:: ACTIVITY ::
Answer these questions using the excerpt on scientific reproducibility below.
1. What does preregistration require researchers to spell out, and when?
2. In which two disciplines does the excerpt say similar concerns about reproducibility have been raised?
3. Researchers at which company had to retract an article, and in which journal had it been published?

:: EXCERPT ::
#####
But since this principle is apt to be breached at least as often as it is observed, we also should try to tighten up the way peer-reviewed studies are conducted. One promising approach is “preregistration:” that is, requiring researchers to spell out the hypothesis and research parameters before conducting a study, not after. Nosek explained that this requirement helps prevent “passing off an exploratory study as a confirmatory one.” Because many journals set a threshold value for statistical significance (called a p-value), the temptation is present for scientists to choose their parameters in order to create publishable results. So-called “p-hacking” can range from unconscious human biases to actual fraud. This is one reason why reproducibility is so important. Performing a good study is hard, even when researchers intend to do honest work; the pressure to publish can push some researchers even farther, crossing the line into manipulation.

Some of the coverage has been harsh on psychology itself, suggesting the field is simply not as rigorous as branches of the “harder” sciences. Yet similar concerns about reproducibility have been raised in other disciplines in recent years, especially in genetics and clinical medicine. Psychology is certainly not alone in studies that fall prey to p-hacking, publication bias toward positive results or misconduct. A new example arose just yesterday, when news broke that researchers at Amgen Inc. had to retract an article published in the journal “Cell Metabolism” after the biotech firm discovered some experimental data had been manipulated to appear stronger. While sciences that are more directly subject to the laws of math and physics may have some extra built-in safeguards, problems in a variety of disciplines have led to a recent rise in scientific journal retractions and, in some instances, skepticism of the scientific process itself.
#####
:: Saved data entries ::

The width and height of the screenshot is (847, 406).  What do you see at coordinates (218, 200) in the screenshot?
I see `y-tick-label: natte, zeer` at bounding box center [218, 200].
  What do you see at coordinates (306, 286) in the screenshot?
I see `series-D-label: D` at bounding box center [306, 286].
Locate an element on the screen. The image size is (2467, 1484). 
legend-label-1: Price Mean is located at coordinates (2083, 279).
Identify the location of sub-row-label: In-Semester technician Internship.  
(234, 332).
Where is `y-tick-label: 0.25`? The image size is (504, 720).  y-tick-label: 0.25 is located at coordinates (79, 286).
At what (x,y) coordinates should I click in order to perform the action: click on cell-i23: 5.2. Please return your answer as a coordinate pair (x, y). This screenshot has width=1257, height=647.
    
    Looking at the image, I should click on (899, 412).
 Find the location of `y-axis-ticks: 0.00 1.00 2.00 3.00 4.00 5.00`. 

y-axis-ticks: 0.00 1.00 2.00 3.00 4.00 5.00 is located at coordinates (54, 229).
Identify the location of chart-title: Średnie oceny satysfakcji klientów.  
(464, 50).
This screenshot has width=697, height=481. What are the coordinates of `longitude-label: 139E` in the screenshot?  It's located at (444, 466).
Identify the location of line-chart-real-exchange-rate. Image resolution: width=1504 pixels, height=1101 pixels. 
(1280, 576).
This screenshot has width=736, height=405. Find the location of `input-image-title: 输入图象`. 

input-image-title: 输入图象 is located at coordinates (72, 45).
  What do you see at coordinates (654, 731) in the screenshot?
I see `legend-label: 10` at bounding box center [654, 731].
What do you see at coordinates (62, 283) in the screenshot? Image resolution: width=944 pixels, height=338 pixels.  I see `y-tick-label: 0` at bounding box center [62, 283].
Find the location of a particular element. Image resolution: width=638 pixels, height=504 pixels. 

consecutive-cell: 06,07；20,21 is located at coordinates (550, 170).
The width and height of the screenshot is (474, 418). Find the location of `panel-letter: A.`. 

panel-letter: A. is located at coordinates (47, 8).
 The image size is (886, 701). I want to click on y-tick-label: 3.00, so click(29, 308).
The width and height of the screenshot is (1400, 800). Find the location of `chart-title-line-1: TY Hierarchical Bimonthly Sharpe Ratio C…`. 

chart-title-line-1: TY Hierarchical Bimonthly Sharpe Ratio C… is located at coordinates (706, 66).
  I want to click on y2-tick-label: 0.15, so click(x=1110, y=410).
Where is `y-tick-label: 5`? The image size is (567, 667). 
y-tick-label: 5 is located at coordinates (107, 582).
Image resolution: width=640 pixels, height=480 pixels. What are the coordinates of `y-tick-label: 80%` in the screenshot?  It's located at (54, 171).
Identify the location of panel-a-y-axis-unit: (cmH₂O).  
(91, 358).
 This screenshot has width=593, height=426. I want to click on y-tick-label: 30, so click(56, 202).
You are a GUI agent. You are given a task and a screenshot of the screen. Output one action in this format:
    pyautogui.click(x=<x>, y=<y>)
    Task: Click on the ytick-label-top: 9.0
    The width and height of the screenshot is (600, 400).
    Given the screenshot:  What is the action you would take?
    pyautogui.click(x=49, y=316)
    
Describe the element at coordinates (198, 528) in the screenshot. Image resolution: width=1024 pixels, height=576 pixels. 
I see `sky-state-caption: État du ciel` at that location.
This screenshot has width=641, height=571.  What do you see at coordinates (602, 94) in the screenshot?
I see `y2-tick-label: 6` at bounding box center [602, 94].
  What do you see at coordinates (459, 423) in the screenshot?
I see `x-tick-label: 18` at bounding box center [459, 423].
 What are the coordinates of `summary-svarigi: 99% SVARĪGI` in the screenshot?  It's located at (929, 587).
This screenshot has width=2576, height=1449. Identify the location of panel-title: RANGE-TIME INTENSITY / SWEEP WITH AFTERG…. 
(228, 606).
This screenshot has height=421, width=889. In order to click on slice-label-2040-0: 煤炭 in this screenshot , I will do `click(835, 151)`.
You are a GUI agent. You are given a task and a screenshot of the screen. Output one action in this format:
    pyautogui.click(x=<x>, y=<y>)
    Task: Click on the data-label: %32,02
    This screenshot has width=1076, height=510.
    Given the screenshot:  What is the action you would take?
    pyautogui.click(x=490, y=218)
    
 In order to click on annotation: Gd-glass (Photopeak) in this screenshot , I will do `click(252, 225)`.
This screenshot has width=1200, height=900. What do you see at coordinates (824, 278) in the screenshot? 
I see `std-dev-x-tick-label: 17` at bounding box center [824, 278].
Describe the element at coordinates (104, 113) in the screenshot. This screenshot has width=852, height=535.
#####
:: EXERCISE SOLUTION ::
1. The hypothesis and research parameters, before conducting a study rather than after.
2. Genetics and clinical medicine.
3. Amgen Inc.; the journal "Cell Metabolism".